Abbiamo più di cento telai, cinque orditoi, cinque forni di finissaggio. Circa centottanta dipendenti, fatturiamo quasi 35 milioni di euro, esportiamo il 65 per cento della produzione, il resto rimane in Italia. Produciamo 60 milioni di metri quadri di prodotto l’anno.

Chi sono i vostri clienti?

Sono vari: dal rivenditore edile alla multinazionale. Sono per lo più utilizzatori professionali.

Pensa che la Gavazzi abbia saputo ben valorizzare il suo brand?

Si può fare di più. Non l’abbiamo valorizzato volutamente, anche perché vendiamo un prodotto personalizzato, che finisce nel brand del cliente. Ultimamente, però, abbiamo potenziato le strutture di marketing. Quindi investiremo di più sulla comunicazione e nella sponsorizzazione.

Guardiamo al futuro: pensa di poter sempre contare sul consenso di tutta l’azienda per le strategie future?

Penso di sì. Ho sempre reso partecipi tutti i miei collaboratori delle scelte importanti che dovevamo prendere. Mi hanno sempre appoggiato e consigliato e insieme abbiamo fatto crescere l’azienda.
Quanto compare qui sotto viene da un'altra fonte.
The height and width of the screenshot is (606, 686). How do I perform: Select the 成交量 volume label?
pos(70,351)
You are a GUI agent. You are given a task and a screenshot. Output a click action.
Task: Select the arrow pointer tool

Per chiudere, di cosa avrebbe bisogno un’azienda come la sua oggi?

Di sicurezza e oculatezza nel passaggio del testimone, di un fisco più leggero e una burocrazia meno ingombrante. Per installare dei pannelli fotovoltaici, di cui tanto si parla in questi giorni di rincaro energetico, abbiamo aspettato vari mesi prima di avere l’autorizzazione e adesso stiamo aspettando che ce li installino ormai con un ritardo di mesi.